C. Whoever controls the land controls who eats. If food grown in the First World is to be exported to the Third World, the First World will control who eats what, how much and how often in the Third World. It is land that must be redistributed, not food. Land reform is a necessary path to successful rural development.

D. To balance a country's population and resources, it is urgent to address the root cause of both hunger and high birth rates: the insecurity and poverty that result from the control over basic food resources by too few people.

E. Our role is not to go in and 'set things right', for wherever people are hungry there are already many ordinary, brave men and women working to democratise the control of food-producing resources.

F. Justice and production are complementary goals. The most wasteful and inefficient food system is one controlled by a few in the interests of a few.

G. The appropriate response of First and Second World people to hunger in the Third World is not more or even improved government foreign 'aid'. We must work instead to help remove the obstacles in the way of people's efforts for self-determination, especially those obstacles being built by the penetration of agribusiness corporations.

H. Hunger is only made worse when approached as a technical problem. Hunger can only be overcome by transforming social structures so that the majority directly participate in building a democratic economic system.

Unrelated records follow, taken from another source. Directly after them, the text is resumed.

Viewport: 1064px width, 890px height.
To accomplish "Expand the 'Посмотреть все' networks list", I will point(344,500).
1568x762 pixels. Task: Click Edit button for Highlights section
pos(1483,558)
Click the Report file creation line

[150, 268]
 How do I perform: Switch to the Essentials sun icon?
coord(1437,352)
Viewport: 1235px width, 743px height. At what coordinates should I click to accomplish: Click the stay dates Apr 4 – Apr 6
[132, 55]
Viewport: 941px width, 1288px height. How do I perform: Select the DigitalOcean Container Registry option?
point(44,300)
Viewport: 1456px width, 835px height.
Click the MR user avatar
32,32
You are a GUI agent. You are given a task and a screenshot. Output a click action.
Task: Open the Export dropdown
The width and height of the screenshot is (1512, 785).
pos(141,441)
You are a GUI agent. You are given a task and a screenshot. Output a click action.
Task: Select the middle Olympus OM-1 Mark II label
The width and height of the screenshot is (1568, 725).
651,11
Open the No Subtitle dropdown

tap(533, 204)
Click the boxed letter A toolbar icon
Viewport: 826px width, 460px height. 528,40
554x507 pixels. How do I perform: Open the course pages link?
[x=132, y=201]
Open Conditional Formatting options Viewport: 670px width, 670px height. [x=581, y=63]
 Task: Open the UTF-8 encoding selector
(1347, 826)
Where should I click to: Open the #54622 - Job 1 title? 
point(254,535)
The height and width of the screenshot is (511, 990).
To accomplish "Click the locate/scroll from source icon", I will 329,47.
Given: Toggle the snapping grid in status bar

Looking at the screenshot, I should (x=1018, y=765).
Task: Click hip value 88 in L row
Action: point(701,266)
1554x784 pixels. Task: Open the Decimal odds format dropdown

I. Export agriculture is not the enemy. But in a society where only a powerful minority control the productive resources, export-oriented agriculture strengthens their grip. To ensure food security, agriculture must become, first and foremost, a way for people to produce their food and livelihood and only secondarily a possible source of foreign exchange.

J. The hungry are our allies, not our enemies nor a perpetual burden. Our food security is not threatened by hungry people but by a system that concentrates economic power in the hands of a powerful minority which profits by the generation of scarcity and the internationalisation of food control.